-- Begin SOURCE TEXT --
Hawaii Court Upholds Implied Consent Law

The facts of the recent Intermediate Appellate court case of Hawaii v. Won read that Yong Shik Won was allegedly driving his vehice at 55 MPH in a 35 MPH zone when Honolulu police officer pulled him over. It was clear to the officer that Won was tipsy, so he was brought to the police station and handed a form that explained he had given his "implied consent" to provide a breath or blood sample. "You are not entitled to an attorney before you submit to any test or tests to determine your alcohol and/or drug content," the form explained. Refusal of the test is a crime punishable by 30 days in jail, a $1000 fine and license suspension. Won refused to initial the form, objecting to the denial of a lawyer. He blew a 0.17 on the breathalyzer, double the legal limit. Won argued that the arresting officers misinformed him about his rights and that he had a right to a Miranda warning before submitting to the breath test. The appellate panel was not convinced, counting fourteen other states that impose criminal sanction for refusing a breathalyzer test while denying Miranda warnings and access to lawyers.

California Partnership Brings DUI Courts to Schools

On April 7, 2014 the California Friday Night Live Partnership, supported by the Tulare County Office of Education, announced the award of $240,000 to support the implementation of DUI Courts in Schools programs to Friday Night Live county programs across the state. The new grants will be used by FNL programs across California to build upon the DUI Court in Schools assembly program that features an actual DUI trial in a school assembly format. Through this program, young people in FNL programs will implement campaigns that focus on reducing underage drinking to improve roadway safety. Additionally, the grant will support the implementation of the statewide Youth Traffic Safety Summit held in Anaheim. This is a two-day event that draws 500 high school-aged youth from across California to develop youth-led traffic safety campaigns to bring back and implement in their schools.
-- End SOURCE TEXT --
**EXERCISE SET:**
1/ Answer these from the DUI news items:
(a) What was the speed limit in the zone where Won was allegedly driving?
(b) How much money did the California Friday Night Live Partnership announce it would award?
(c) How many high school-aged youth does the Youth Traffic Safety Summit draw?
2/ Please carry on writing the DUI news items from the point where they stop.
-- Begin PROVIDED DATA --
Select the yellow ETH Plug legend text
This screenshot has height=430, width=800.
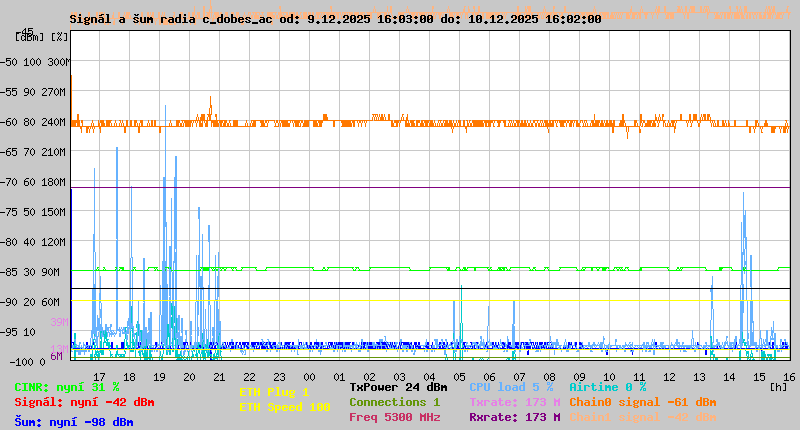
-- End PROVIDED DATA --
**ANSWERS GIVEN:**
1/
(a) 35 MPH
(b) $240,000
(c) 500

2/
Constitutionality of Minnesota's Implied Consent Law set to Be Challenged

A suspected drunken driver can still be charged with refusing to take a breath or blood test if arresting officers believe there is enough evidence to get a search warrant to require the test — even if they don’t obtain the warrant. That’s the gist of a ruling published March 17, 2014 from the Minnesota Court of Appeals assessing whether Minnesota's criminal implied consent statute is constitutional. A lower court dismissed the test refusal charge against Bernard, reasoning that it was unconstitutional for Minnesota to criminalize a refusal to submit to a breath test when that same test could not ordinarily take place without a warrant. The lower court relied on the recent U.S. Supreme Court decision, Missouri v. McNeely, saying that the case made clear that the dissipation of alcohol in a driver’s bloodstream is not enough to justify a warrantless search. The matter was then appealed and the decision ultimately overturned. Defense attorney, Steven Grimshaw, was quoted as saying, “We’re obviously going to the Supreme Court with this”.

Denver's "Medina Alert" Protocol for Hit-and-Run Accidents Extended Statewide

The bill creating a statewide Medina Alert for hit-and-run drivers has passed the legislature and now awaits the signature of Gov. John Hickenlooper. The bill, which passed the state Senate Tuesday by a 30-1 vote, is aimed at trying to stem what is being described as an epidemic of hit-and-run injuries and fatalities that have plagued the state in recent years. The legislation instructs the state Department of Public Safety to set up a statewide alert system though television and radio, billboards and text messages whenever police need help locating a car and driver involved in a hit-and-run accident that led to a fatality or serious bodily injury. The Medina Alert will be comparable to the Amber Alert for missing children.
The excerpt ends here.